===== Data entries
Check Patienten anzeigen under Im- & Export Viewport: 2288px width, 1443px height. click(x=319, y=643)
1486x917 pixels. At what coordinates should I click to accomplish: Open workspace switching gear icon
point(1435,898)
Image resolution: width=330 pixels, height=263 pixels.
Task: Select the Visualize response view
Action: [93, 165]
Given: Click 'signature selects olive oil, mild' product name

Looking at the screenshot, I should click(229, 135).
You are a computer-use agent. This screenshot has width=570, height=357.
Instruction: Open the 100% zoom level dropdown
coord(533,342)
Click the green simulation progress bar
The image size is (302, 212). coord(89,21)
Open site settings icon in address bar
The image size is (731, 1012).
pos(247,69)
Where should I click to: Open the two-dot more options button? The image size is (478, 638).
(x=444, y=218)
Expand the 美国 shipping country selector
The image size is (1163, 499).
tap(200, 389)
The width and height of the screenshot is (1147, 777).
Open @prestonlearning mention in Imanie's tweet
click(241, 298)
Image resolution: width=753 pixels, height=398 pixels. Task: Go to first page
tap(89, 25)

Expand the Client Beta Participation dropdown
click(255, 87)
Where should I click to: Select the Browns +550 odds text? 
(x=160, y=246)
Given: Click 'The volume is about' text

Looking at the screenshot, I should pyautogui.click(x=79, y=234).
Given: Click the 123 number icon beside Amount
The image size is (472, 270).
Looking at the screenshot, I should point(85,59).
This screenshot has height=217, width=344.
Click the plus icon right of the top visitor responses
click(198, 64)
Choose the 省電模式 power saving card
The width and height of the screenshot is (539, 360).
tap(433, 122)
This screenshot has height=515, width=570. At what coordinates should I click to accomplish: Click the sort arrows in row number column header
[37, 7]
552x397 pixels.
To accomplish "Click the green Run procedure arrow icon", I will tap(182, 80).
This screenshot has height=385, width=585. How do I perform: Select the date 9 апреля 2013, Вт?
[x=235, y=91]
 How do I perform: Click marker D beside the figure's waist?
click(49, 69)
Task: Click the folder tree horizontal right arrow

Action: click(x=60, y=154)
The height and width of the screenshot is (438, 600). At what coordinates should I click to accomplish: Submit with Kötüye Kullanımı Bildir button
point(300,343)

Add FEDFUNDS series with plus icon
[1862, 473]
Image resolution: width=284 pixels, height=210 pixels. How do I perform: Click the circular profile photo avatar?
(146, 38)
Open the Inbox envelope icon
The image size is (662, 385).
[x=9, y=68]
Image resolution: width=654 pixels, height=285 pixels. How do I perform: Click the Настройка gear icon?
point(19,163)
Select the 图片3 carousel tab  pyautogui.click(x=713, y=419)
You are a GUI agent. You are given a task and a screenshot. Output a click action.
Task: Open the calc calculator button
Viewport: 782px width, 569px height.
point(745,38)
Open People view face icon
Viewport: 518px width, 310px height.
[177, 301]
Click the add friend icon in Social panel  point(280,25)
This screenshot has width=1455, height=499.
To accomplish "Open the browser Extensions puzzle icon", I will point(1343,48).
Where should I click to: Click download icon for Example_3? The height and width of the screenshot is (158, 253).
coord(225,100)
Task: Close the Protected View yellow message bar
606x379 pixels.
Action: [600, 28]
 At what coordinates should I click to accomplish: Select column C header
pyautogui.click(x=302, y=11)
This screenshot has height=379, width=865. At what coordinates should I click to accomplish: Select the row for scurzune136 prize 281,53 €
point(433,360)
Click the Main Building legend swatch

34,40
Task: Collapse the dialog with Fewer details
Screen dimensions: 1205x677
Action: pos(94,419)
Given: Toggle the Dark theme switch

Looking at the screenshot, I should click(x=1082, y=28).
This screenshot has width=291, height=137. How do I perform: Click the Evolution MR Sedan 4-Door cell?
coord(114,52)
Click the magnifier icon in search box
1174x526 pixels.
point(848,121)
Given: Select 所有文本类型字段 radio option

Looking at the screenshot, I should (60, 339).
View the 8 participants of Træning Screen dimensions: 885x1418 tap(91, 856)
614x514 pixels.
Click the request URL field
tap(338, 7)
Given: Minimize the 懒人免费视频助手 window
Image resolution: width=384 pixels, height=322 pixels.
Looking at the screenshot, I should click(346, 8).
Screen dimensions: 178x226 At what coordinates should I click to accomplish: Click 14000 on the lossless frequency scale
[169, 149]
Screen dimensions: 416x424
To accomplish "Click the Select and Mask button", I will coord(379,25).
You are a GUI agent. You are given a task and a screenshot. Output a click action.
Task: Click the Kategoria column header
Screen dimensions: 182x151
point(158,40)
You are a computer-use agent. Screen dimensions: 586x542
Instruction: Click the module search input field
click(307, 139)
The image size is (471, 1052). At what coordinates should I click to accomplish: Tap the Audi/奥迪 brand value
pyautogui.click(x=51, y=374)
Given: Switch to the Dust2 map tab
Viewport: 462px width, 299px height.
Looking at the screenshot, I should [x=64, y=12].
==========
▶ [Stated problem]
Switch "workspace" to "project" in the material from its start through the line with "Action: [93, 165]", reproducing those lines with everything else unchanged.

▶ [Exercise response]
Check Patienten anzeigen under Im- & Export Viewport: 2288px width, 1443px height. click(x=319, y=643)
1486x917 pixels. At what coordinates should I click to accomplish: Open project switching gear icon
point(1435,898)
Image resolution: width=330 pixels, height=263 pixels.
Task: Select the Visualize response view
Action: [93, 165]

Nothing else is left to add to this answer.